In general, we firmly believe that integrated big-data approaches outlined above could facilitate evidence-based personal medicine in neuro-oncological surgery. If clinicians were able to easily search a database of a large set of patients treated for the same type of tumor with the same tumor location, the same radiological appearance, and same clinical prognostic factors, statistical profiles of the risk and benefits associated with various treatment decisions could be made to guide decision-making in future patients.

Although big data creates new opportunities and machine learning holds potential for improved accuracy in prediction and prognostication, especially with the use of medical imaging, there are some problems [Citation131]. Ensuring effective de-identification and privacy with increasing amount and complexity of data is a challenge when data sharing for sufficient amount of cases is needed in many instances [Citation132Citation134]. Since data routinely is heterogeneous one barrier is related to standardization of data into a common format, and united efforts are needed since data sharing across institutions and countries frequently are needed [Citation134]. Finally, there are issues related to ethical and legal aspects that needs to be handled before implementation, e.g. who should be held responsible in cases with erroneous prediction by the model.

3. Five-year view

A barrier in choosing the best approach is the overwhelming amount of data available, so many choose in-house tradition and yesterday’s solutions. The potential is huge for tailored treatment based upon improved prediction in patients with glioma and we believe that, in particular, big-data and machine learning will play a crucial role. However, there is currently a huge technology gap in what is possible in a research setting and what is actually done in regular clinical practice. The implementation of even simpler novel methods that significantly alter work flows are seemingly impossible to implement at times. For instance, volumetric measurements of gliomas are consistently reported to be superior to traditional measurements, however very few centers have this as a clinical routine [Citation126,Citation127,Citation135,Citation136].

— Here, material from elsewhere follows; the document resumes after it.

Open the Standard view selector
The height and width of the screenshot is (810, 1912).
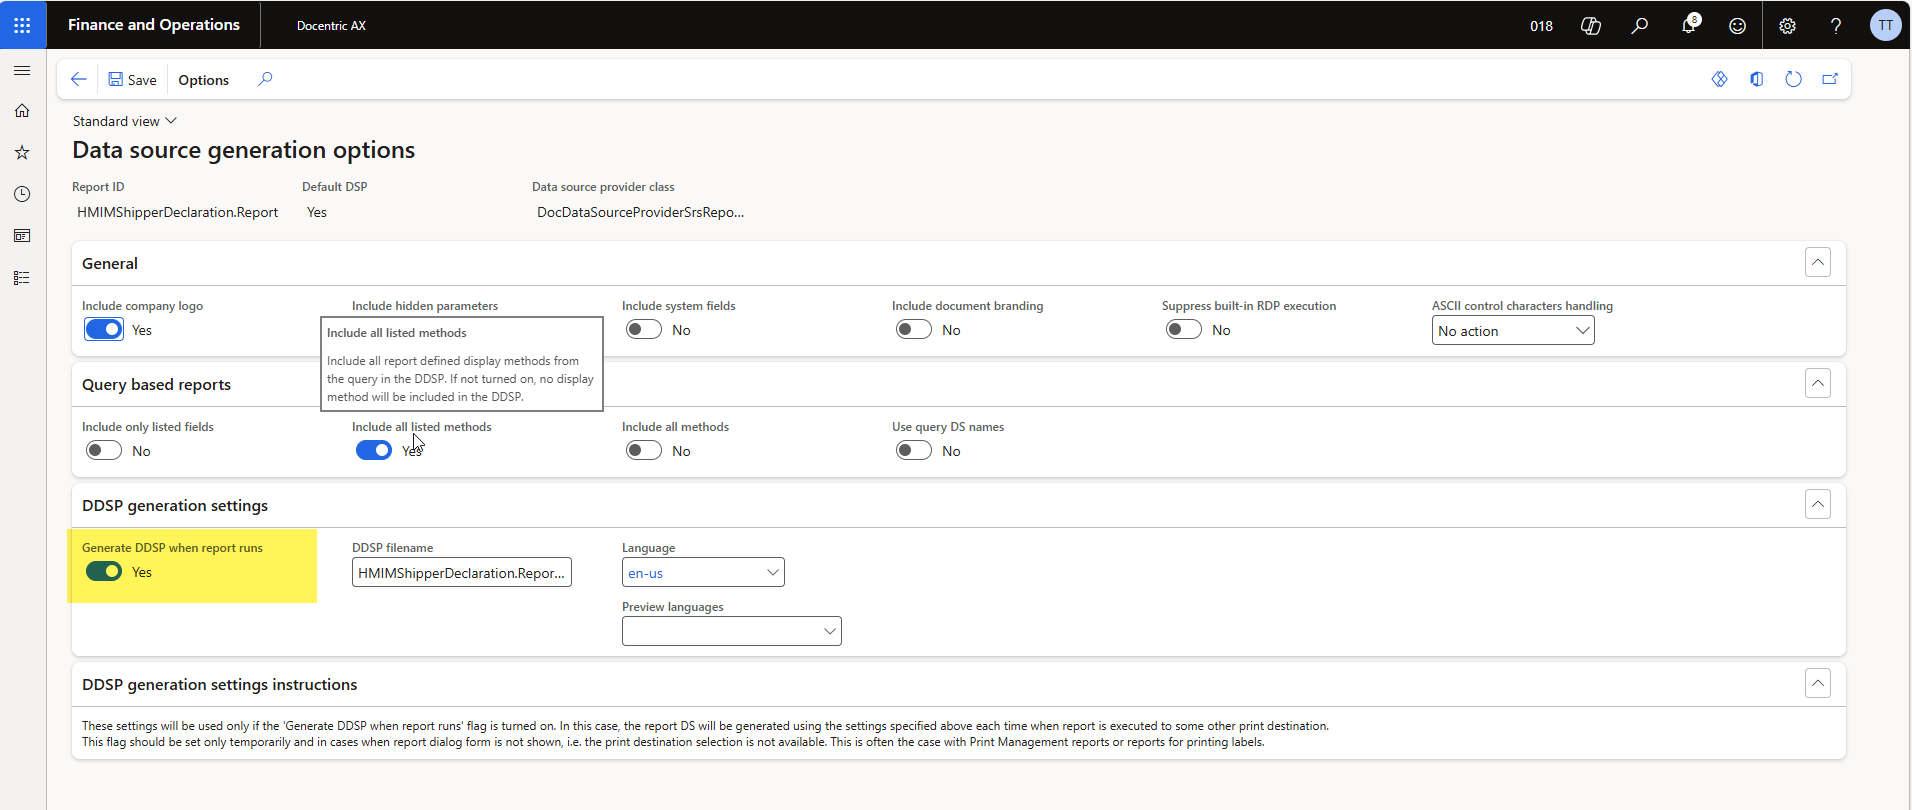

To bridge the gap in medicine and in neurosurgical practice we believe that new members of our teams are needed [Citation137]. For instance, technicians, programmers, engineers, and computer scientists are needed for data curation/standardization, algorithm development, data visualization and by this achieve safe and streamlined integration suitable for clinical use. The frequent reductionism and single factor focus seen in much prognostic research is problematic. Sole focus on key clinical factors, a few imaging features, or a few molecular factors is unlikely to provide true progress. To fully capture the disease and to move the field forward we need to integrate different sources with rich information.

Article highlights

  • Accurate predictions and prognoses are needed to inform patients with glioma and this forms the foundation for shared decision making.

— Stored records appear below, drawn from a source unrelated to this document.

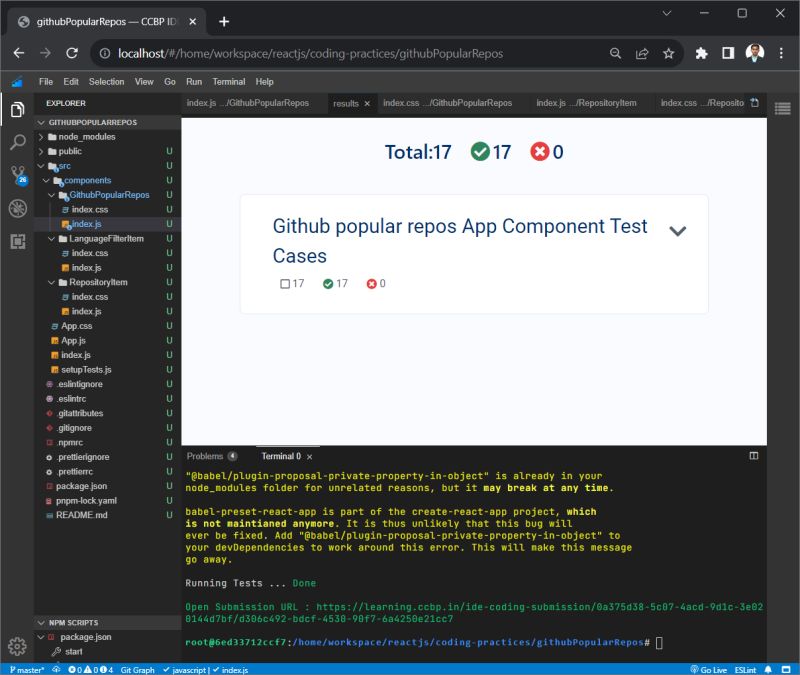Switch to the Problems tab
The width and height of the screenshot is (800, 675).
tap(205, 456)
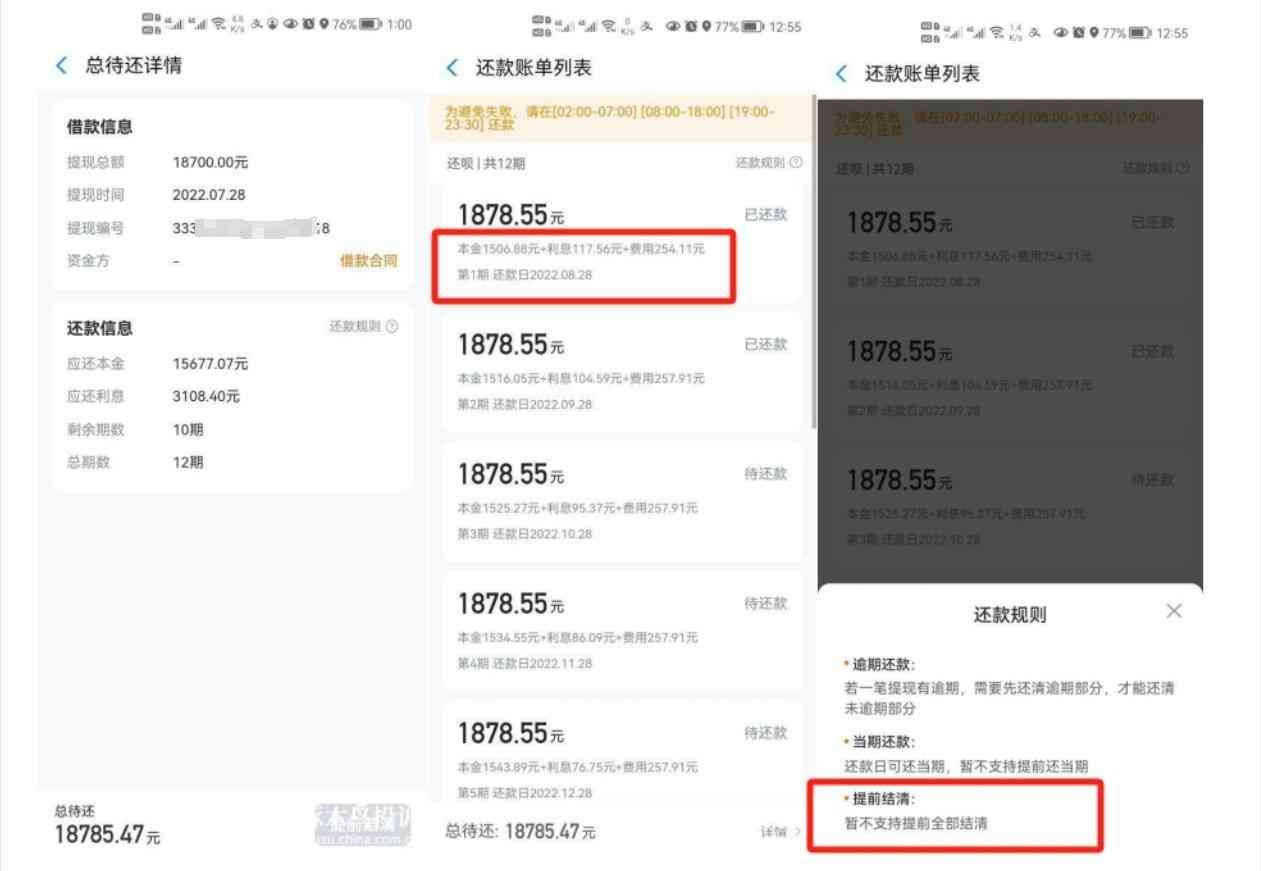Open 借款合同 link
The image size is (1261, 871).
pos(368,261)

  • ‘Gut feeling’ as a strategy for predicting outcome in patients with glioma is unreliable.

  • Classical radiological markers for tumor biology and overall prognosis are still very useful but radiomics holds the potential for improved accuracy.

  • Radiomics approaches may include hand-crafted features and classical statistical methods or deep learning.

  • Effective use of big data will revolutionize how we acquire patient specific and relevant information. Ultimately, this holds the potential to improve predictions and prognostications in the future.

Declaration of Interest

AS Jakola has received honoraria for education content from INOMED. The authors have no other relevant affiliations or financial involvement with any organization or entity with a financial interest in or financial conflict with the subject matter or materials discussed in the manuscript apart from those disclosed.

Reviewer Disclosures

Peer reviewers on this manuscript have no relevant financial or other relationships to disclose.

Additional information

Funding

The study was financed by grants from the Swedish state under the agreement between the Swedish government and the country councils, the ALF-agreement [ALF-GBG 716671] and the Swedish Research Council [2017-00944].